Starting at the line containing "This screenshot has" and continuing through the final line of the items, repeat those lines with "search field" changed to "input box" and nothing else altered. Leave the pictures out of your answer.
* Start *
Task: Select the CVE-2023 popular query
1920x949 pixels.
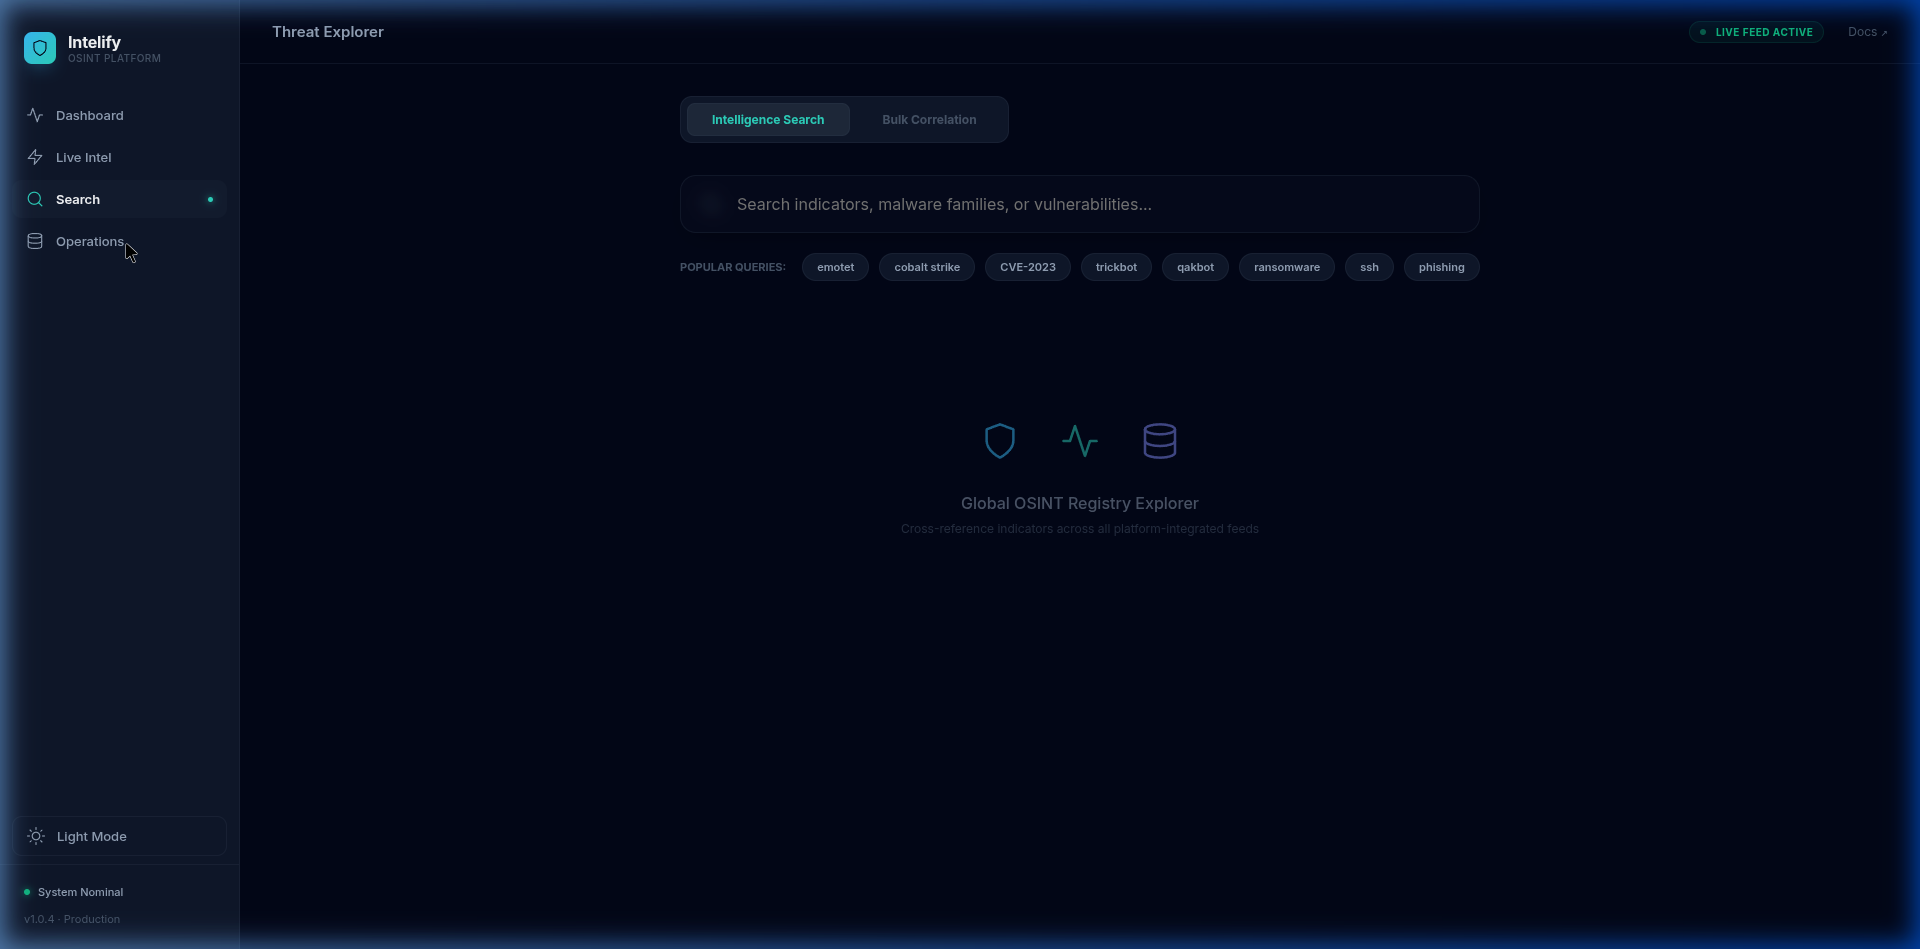Action: [1028, 267]
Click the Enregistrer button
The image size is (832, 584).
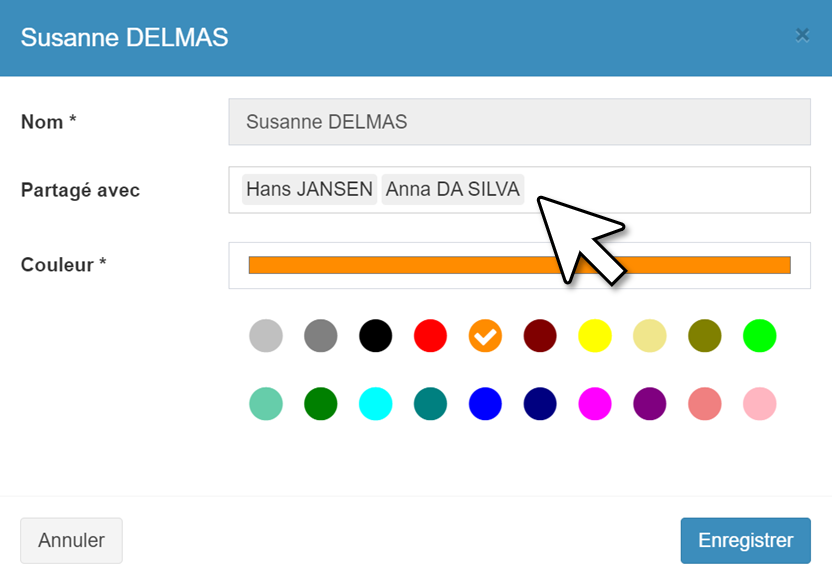pyautogui.click(x=745, y=541)
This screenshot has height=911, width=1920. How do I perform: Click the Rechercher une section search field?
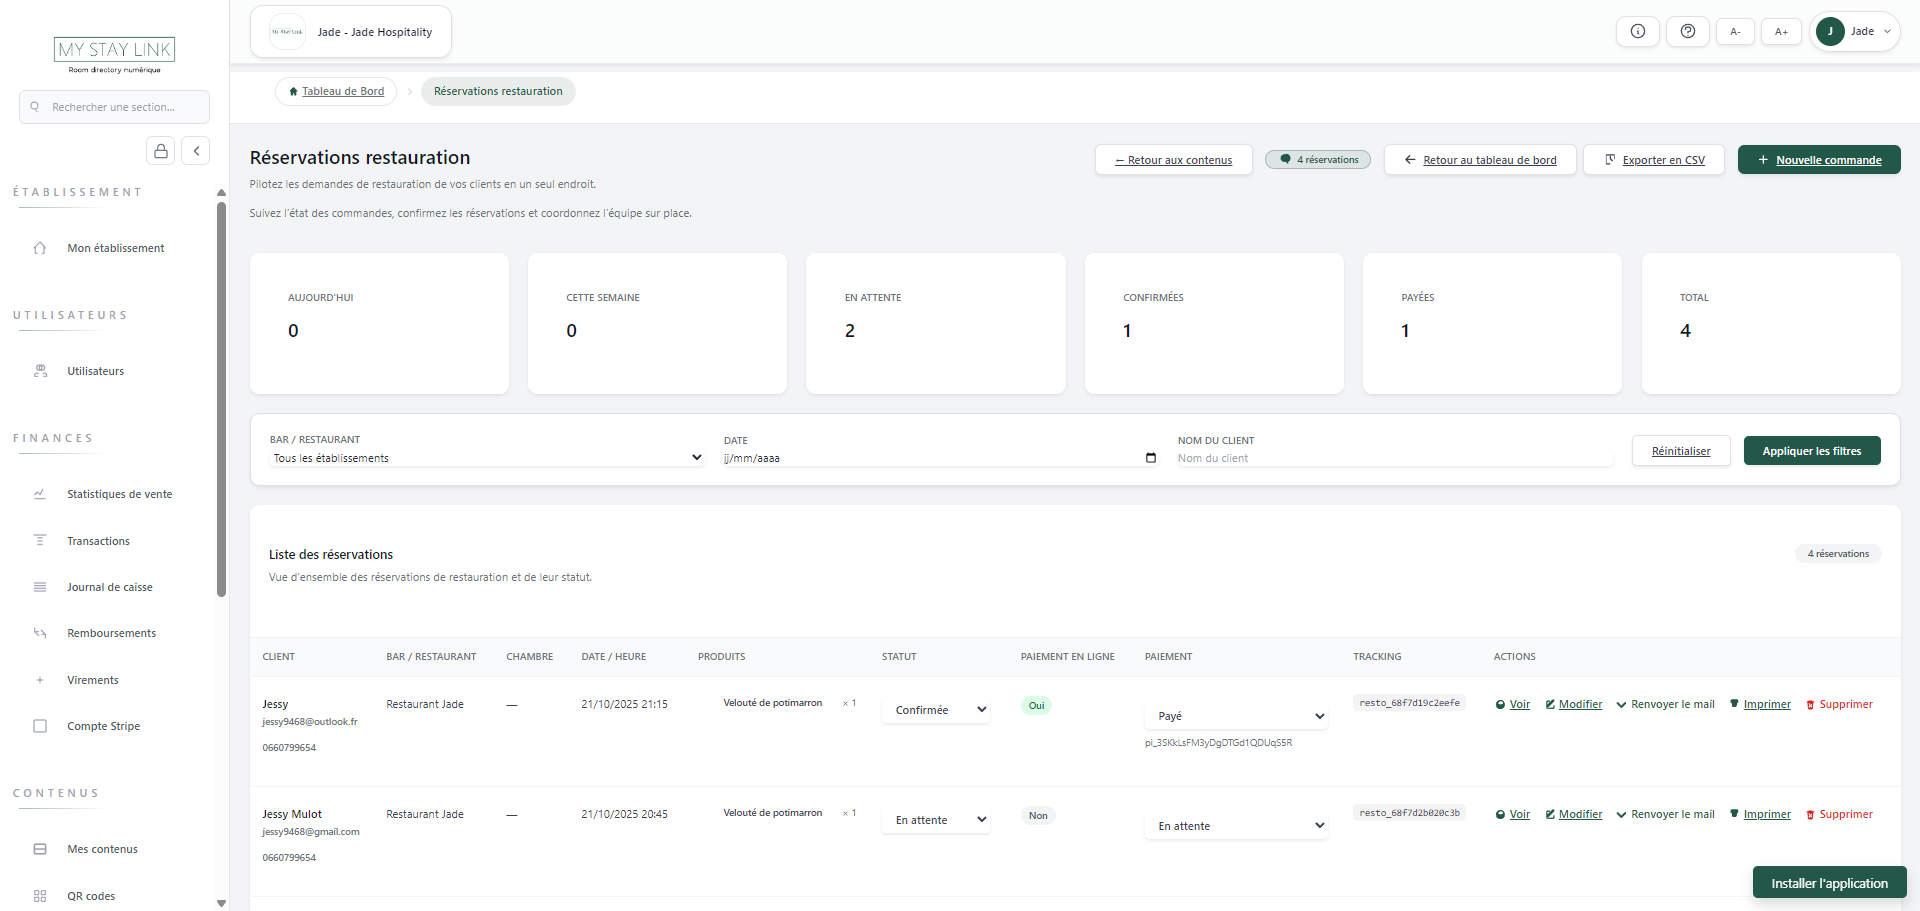pos(114,106)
* End *
EXERCISE ANSWER =>
This screenshot has height=911, width=1920. How do I perform: Click the Rechercher une section input box?
pos(114,106)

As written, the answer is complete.